Deltek Analyst Stephen Moss reports.
Recently, I’ve become addicted to a TV program set in a camp of workers building the transcontinental railroad. The show highlights the stark realities of innovation and the novelty of a road linking the East and West Coasts. Hopping on a train in New York and arriving in San Francisco was unbelievable to some, but no doubt exciting for all. That same excitement should exist in the health information technology market, especially after the demonstration we saw earlier this month.

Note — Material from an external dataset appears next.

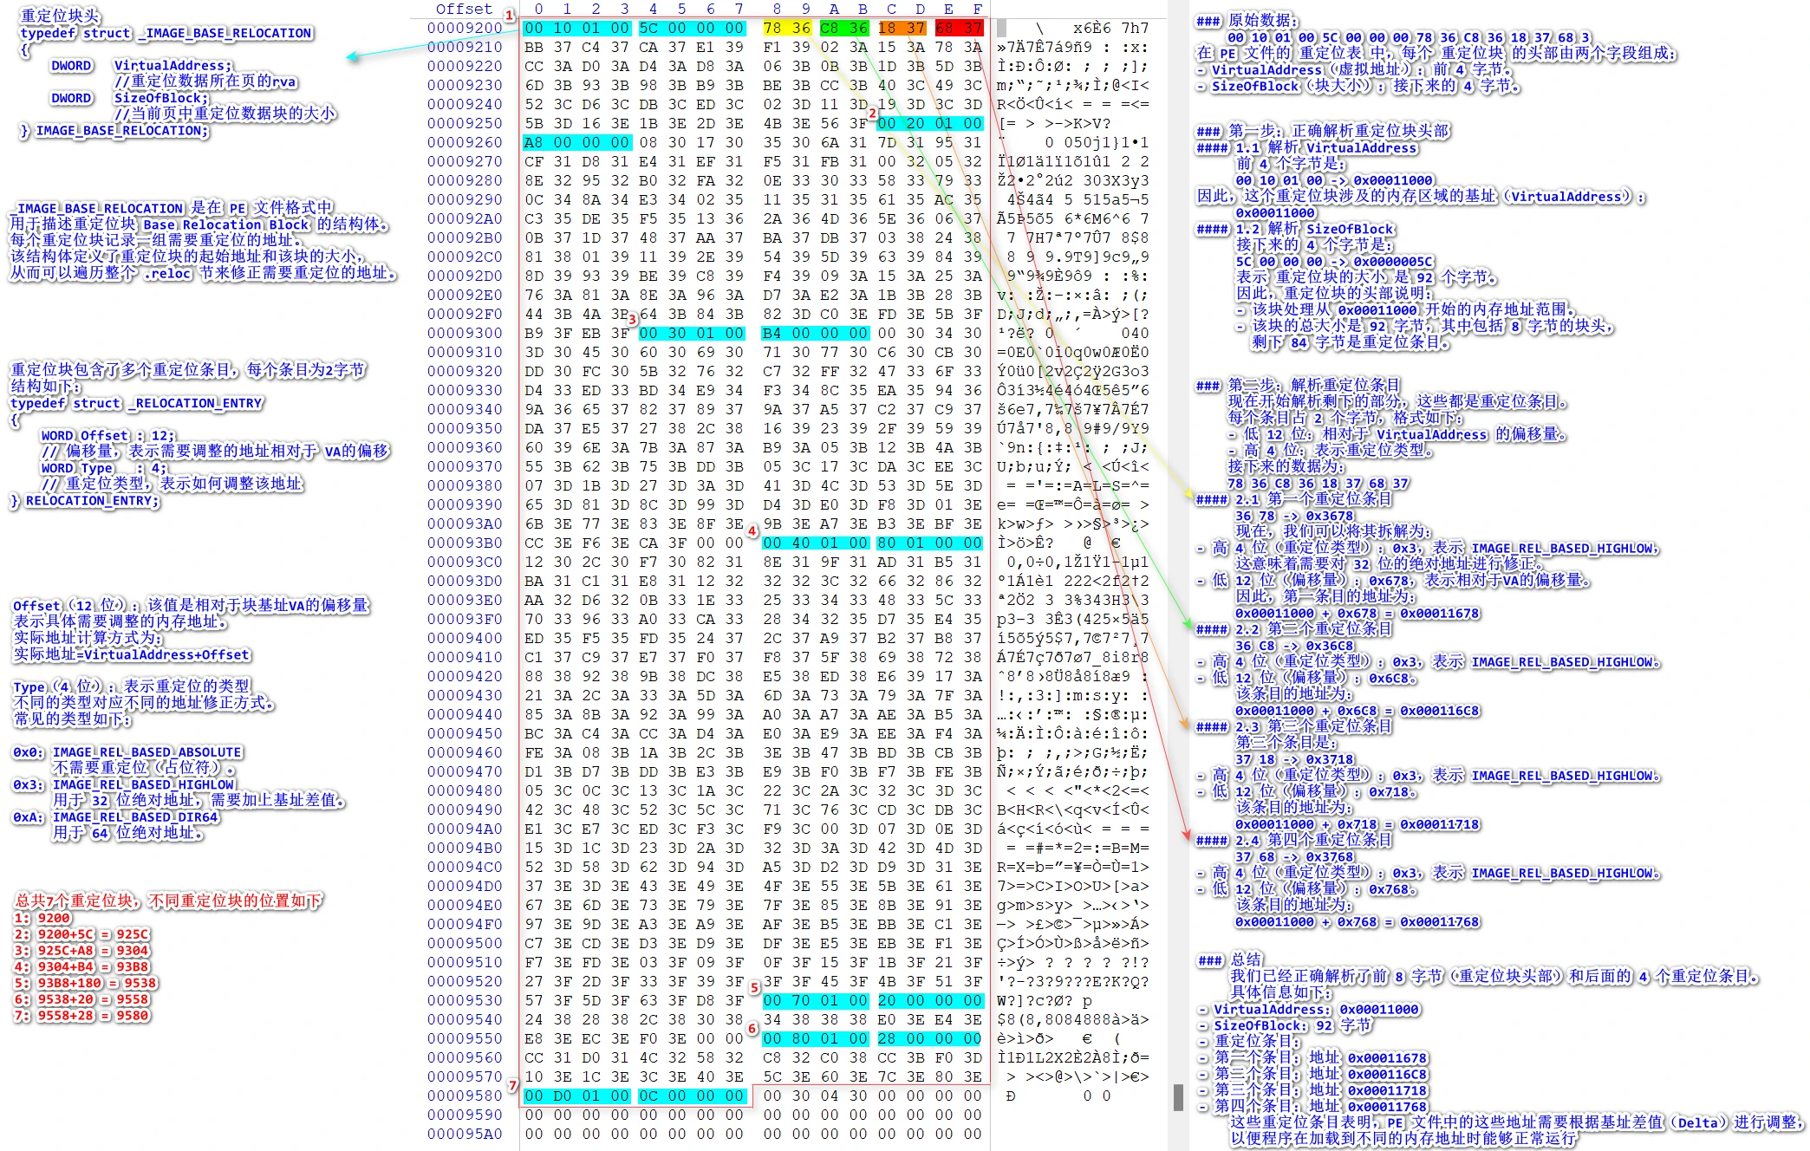Click red numbered marker 4 in hex view
The width and height of the screenshot is (1810, 1151).
pos(752,530)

Forecasting the future of health information exchanges (HIE) has long been described as looking through a cloudy, crystal ball, but it became a bit more focused when a medical practice in northern Ohio became the first in the nation to use direct secure messaging to share medical records across state lines with its counterpart in Biloxi, MS. The Ohio physician used CliniSync, Ohio’s HIE, to exchange real messages with Mississippi using the standards, policies, and services of the Office of the National Coordinator’s (ONC) Direct Project. Akin to a secured email, the direct messages replace the reliance on faxes and snail mail with a more secure and timely way to exchange information. As the two practices quickly realized, clicking a few buttons beats scanning a mountain of paperwork or waiting for the postman to arrive by a long shot. The successful exchange of information between the two states sets Ohio on a course to statewide mass deployment of the direct application.